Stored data

-*-

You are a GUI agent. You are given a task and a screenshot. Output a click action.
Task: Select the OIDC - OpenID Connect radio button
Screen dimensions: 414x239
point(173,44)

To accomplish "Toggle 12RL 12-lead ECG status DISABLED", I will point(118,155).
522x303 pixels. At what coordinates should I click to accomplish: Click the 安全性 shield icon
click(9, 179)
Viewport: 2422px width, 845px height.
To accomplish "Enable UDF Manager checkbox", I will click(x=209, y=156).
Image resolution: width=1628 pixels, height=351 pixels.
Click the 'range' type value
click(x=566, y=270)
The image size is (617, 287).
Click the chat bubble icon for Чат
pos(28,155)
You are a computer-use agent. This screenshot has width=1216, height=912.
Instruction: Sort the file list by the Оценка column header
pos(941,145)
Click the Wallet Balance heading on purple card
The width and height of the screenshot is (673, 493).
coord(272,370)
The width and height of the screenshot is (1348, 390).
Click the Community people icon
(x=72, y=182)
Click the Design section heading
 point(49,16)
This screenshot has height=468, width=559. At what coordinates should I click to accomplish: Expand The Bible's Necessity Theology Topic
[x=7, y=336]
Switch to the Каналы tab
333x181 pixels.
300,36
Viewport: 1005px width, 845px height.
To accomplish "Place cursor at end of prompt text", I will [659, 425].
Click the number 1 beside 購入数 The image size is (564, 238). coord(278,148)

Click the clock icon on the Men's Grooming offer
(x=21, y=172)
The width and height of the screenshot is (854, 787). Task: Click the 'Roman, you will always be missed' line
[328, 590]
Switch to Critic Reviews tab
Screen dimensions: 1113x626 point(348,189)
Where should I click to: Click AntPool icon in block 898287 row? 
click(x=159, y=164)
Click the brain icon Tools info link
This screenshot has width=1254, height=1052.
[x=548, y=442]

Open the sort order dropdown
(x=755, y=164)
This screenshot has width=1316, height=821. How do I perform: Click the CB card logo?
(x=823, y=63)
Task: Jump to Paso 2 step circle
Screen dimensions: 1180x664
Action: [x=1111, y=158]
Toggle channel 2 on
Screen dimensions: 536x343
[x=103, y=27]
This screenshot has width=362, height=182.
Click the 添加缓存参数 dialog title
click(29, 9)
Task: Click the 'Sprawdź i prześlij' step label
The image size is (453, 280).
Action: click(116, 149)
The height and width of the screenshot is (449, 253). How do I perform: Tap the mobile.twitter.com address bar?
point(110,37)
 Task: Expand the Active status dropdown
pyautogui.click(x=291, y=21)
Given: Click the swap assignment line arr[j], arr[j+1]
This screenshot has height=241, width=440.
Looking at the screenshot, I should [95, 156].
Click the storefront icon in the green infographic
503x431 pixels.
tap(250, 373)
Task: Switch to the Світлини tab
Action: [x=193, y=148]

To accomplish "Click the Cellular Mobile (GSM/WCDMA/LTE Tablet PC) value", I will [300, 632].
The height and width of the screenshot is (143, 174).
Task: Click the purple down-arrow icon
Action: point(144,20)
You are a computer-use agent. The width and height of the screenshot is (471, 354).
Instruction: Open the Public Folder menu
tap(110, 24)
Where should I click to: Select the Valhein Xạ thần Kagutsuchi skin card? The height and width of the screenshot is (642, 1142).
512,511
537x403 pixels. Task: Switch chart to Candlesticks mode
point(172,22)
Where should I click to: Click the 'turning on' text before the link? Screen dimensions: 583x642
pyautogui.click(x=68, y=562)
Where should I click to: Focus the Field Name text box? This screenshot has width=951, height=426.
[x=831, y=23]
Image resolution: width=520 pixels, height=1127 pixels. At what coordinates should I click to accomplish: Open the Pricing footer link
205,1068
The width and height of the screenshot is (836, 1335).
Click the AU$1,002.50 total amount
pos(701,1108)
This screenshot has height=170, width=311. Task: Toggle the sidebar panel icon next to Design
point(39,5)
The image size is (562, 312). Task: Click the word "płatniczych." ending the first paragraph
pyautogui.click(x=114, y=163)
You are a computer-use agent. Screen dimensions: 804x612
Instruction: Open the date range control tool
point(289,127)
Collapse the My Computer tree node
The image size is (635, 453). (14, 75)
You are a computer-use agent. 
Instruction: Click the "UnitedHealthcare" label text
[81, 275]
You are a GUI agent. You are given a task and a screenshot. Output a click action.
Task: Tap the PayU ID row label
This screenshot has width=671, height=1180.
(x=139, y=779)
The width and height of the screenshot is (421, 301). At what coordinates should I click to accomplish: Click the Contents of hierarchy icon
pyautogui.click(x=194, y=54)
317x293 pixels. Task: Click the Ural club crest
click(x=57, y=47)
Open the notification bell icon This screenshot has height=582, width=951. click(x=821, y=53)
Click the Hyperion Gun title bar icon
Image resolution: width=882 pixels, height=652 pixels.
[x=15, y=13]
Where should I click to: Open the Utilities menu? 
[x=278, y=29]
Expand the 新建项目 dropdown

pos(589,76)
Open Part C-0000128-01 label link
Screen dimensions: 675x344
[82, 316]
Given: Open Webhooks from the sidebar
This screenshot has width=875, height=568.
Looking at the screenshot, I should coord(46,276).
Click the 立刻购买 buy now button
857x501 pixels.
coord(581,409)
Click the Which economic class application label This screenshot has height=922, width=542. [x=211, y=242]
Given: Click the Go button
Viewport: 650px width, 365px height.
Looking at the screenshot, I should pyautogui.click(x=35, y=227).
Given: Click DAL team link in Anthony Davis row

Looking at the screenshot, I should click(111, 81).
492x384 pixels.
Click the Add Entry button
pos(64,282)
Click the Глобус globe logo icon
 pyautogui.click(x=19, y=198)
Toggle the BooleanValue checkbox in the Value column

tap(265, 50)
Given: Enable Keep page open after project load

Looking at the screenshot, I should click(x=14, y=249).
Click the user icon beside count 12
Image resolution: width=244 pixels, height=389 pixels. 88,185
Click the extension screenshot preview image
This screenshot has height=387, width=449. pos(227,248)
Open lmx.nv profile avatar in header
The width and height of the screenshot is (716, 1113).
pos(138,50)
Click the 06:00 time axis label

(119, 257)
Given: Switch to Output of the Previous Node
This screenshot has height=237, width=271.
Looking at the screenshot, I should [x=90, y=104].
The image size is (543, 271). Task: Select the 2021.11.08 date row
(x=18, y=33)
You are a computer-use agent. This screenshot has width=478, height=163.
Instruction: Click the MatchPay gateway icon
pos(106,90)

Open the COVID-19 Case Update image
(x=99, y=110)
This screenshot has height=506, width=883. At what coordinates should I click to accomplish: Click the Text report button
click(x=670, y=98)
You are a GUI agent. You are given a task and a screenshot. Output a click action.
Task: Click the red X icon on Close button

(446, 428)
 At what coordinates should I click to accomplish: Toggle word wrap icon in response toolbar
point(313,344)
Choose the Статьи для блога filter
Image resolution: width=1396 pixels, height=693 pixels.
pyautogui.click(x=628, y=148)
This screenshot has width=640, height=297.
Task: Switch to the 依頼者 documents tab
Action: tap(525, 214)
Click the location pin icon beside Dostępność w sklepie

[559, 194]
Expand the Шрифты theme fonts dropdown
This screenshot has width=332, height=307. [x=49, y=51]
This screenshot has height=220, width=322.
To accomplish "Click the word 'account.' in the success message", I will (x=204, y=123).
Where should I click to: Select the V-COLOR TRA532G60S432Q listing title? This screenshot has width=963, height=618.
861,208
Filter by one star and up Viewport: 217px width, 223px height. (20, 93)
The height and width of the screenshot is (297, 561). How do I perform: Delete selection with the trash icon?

-*-

What needs to be done. Lines holding the word "step" are the answer; copy each one from the records above.

Solution.
Task: Jump to Paso 2 step circle
Task: Click the 'Sprawdź i prześlij' step label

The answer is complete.